Even more welcome, to my mind, would be some recordings of Boulez’s own music. But he is in no hurry. ‘I am careful, and there too there is a kind of organic development at work – it takes its time. But recordings will come.’ Piano music and Le marteau sans maitre should be out next month; Explosante… fixe was recorded after the performances by the Ensemble InterContemporain in Salzburg and Edinburgh last summer; and Rêpons, the harvest of his years as Director of IRCAM, will have been recorded by the time these words are read. There are no plans yet for the cantata Le visage nuptial, one of his finest works, but I feel cheered: this is the man who (for me) not only embodies the conscience of contemporary music in Europe since 1945 but has produced a rich and distinguished body of work, and his first claim on us should be as a composer. It’s good that some initiatives reflecting that achievement are under way.

And as a conductor, will there be some new initiatives? What about opera? ‘I shall do Moses and Aron in Amsterdam this October and in Salzburg the year after. It will be with the Royal Concertgebouw Orchestra which I’ve not conducted since 1967.’ And perhaps some other Schoenberg? – we haven’t talked about him much, have we? ‘I should like very much to do Gurrelieder again; also Erwartung; and perhaps the stage pieces Die glückliche Hand and Von heute auf morgen, which I’ve been touring with the Ensemble InterContemporain. Von heute auf morgen may not be the best Schoenberg but why not do it – I believe there’s only been one recording of it and that was centuries ago.’

The work that does keep returning to our conversation is Berg’s Three Orchestral Pieces. ‘I did them with the Vienna Philharmonic in Salzburg last year and I must say, I was very happy.

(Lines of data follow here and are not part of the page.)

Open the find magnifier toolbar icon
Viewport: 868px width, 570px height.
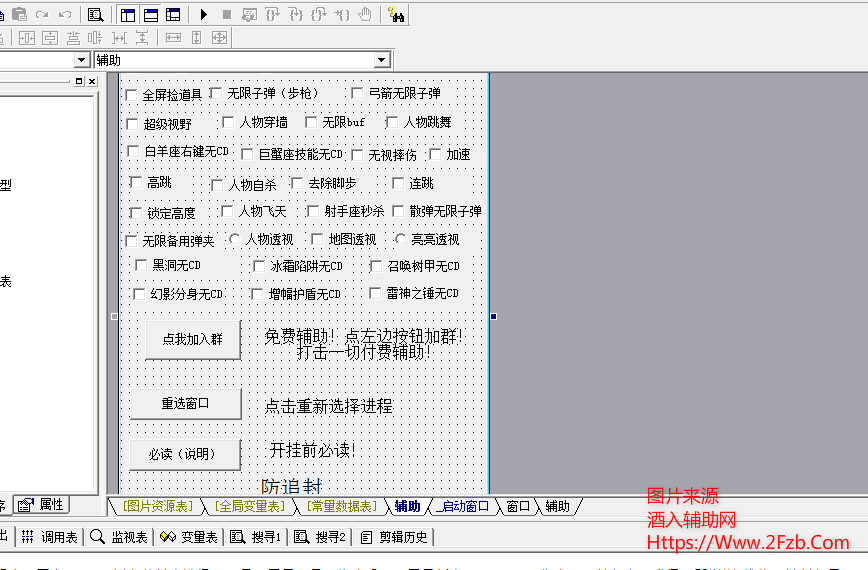[95, 14]

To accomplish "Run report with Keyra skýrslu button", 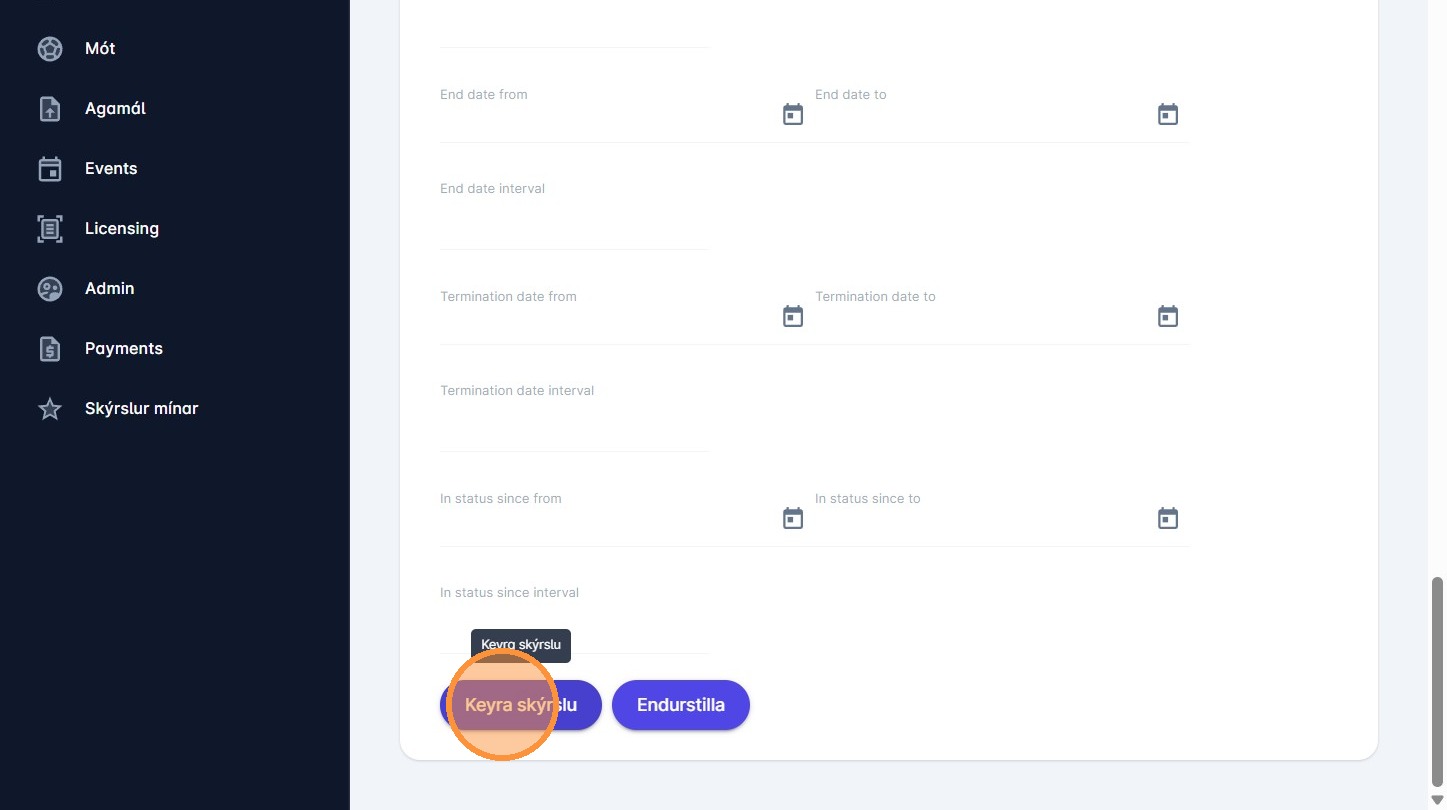I will click(x=521, y=705).
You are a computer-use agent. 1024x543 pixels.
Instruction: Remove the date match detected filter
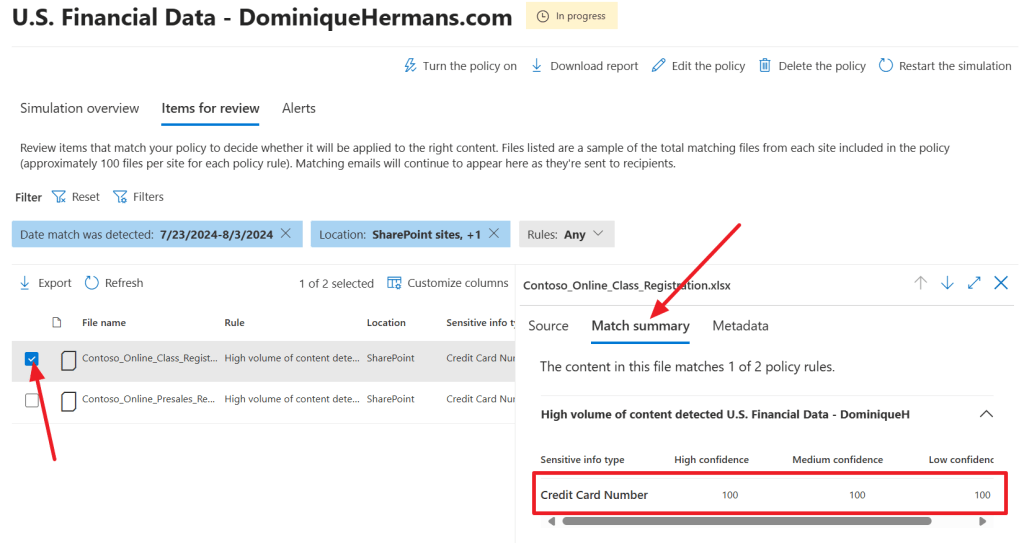[x=285, y=234]
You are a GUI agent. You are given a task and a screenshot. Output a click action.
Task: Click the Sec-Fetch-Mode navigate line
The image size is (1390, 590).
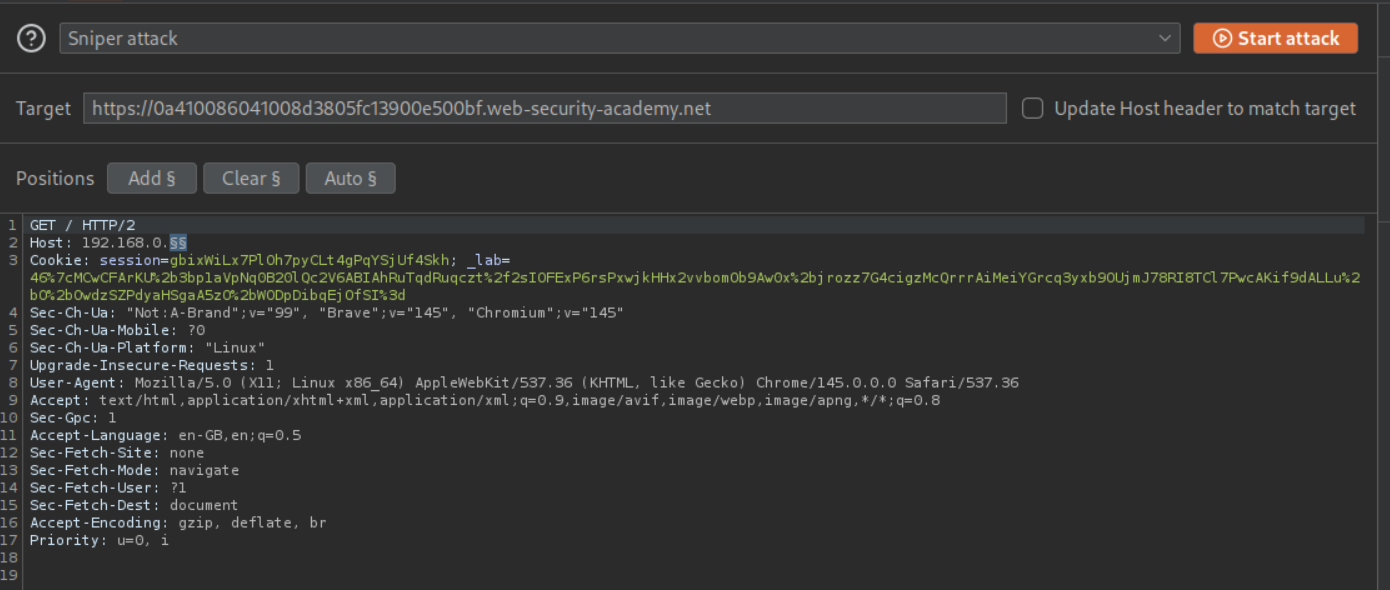pyautogui.click(x=134, y=470)
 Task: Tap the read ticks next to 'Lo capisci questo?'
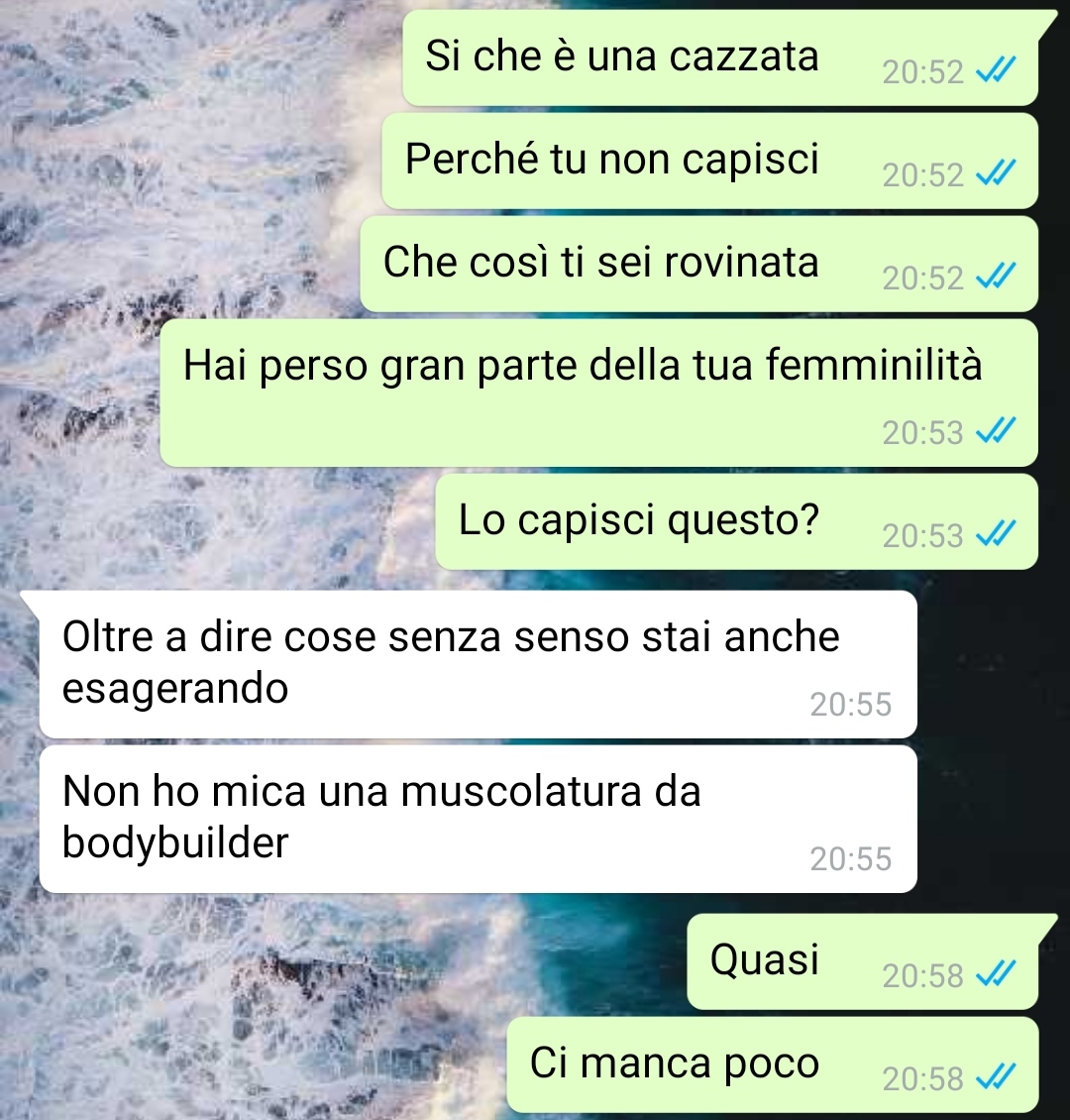(x=995, y=533)
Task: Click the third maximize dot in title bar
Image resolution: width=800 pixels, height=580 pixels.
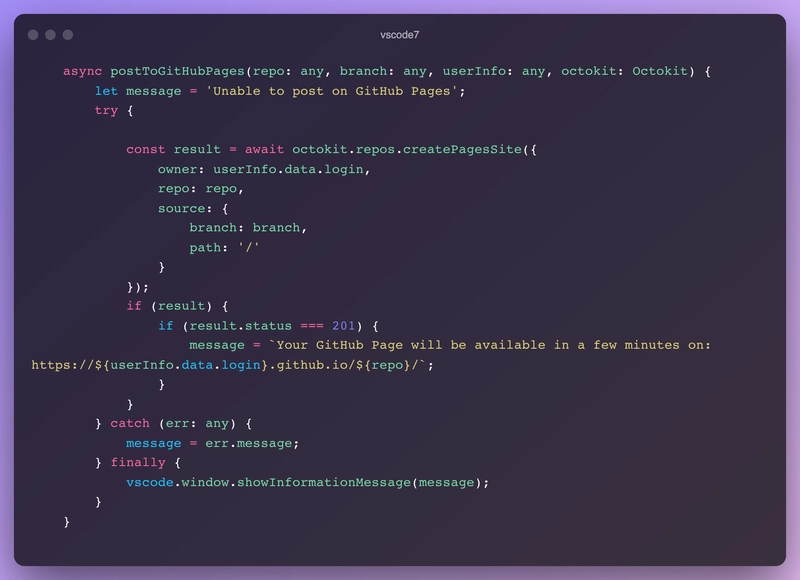Action: [x=68, y=35]
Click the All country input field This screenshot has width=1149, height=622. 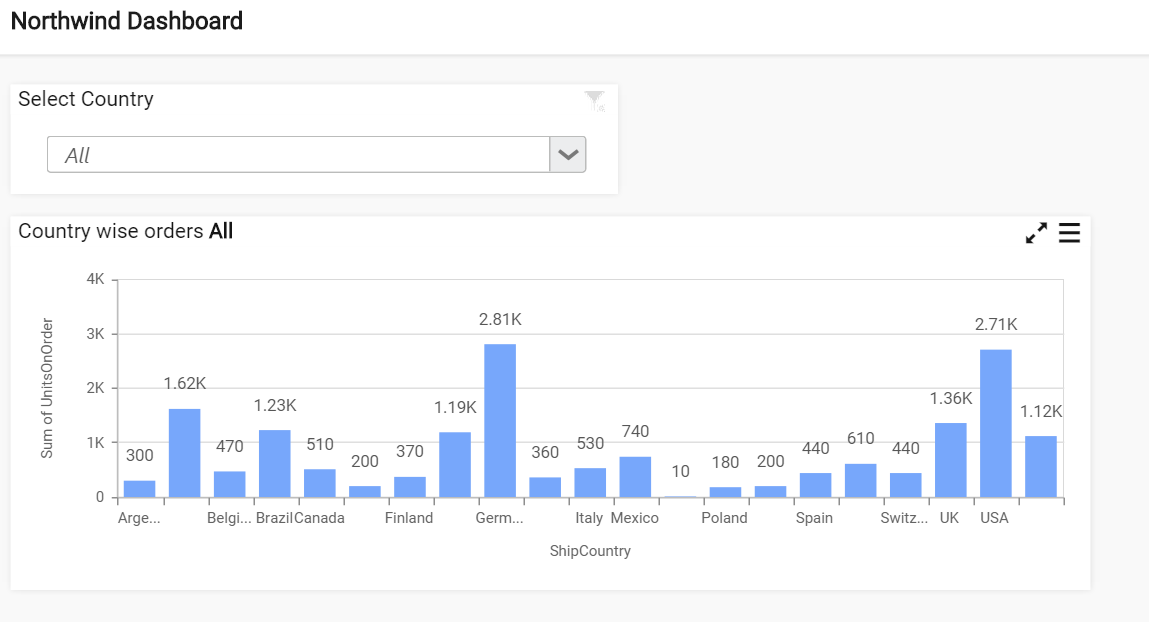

I should love to record them.’ Some representatives of the VPO have also suggested Bruckner, and he is interested. ‘You know when I was first invited to Bayreuth and Wieland Wagner asked me to do Parsifal I was hesitant, and then I thought: I am not more stupid than anyone else, so why should I not try? If I do some Bruckner with the Wiener Philharmoniker there could be an exchange and I would learn something from them. We shall see.’

We have talked for more than an hour but he is in no hurry to end the conversation. I am given a blow-by-blow account of the attempt, from the end of the 1970s, to set up the Cite de la Musique as part of the reanimation of La Villette; also his hopes for it and an outline of the forthcoming activities. Around 1986 people tried to stop it (‘people of the first incompetence, and mean and nasty too’) and the politics leave me gasping. The new opera house was to have been here, instead of at the Bastille (‘with the dire consequences we know of’). The plans for the Cite have been radically revised but it is looking good, and I say that high culture in Paris seems to be alive and well insofar as Boulez is its guardian and propagator. You have to fight the whole time, he replies – like Sisyphus, you’re always pushing the boulder uphill. I hardly know this part of Paris. What was here before? ‘Les abattoirs! Let us hope it does not become the slaughter-house of music!’

I have brought a book of Boulez’s essays with me and later that evening come across in it a remark attributed to Berg: ‘New music should be played as though it were classical, and classical music should be played as though it were new’. This has evidently driven Boulez’s performing career and continues to do so. As always it is ‘work in progress’ and for the moment I think we can leave him there.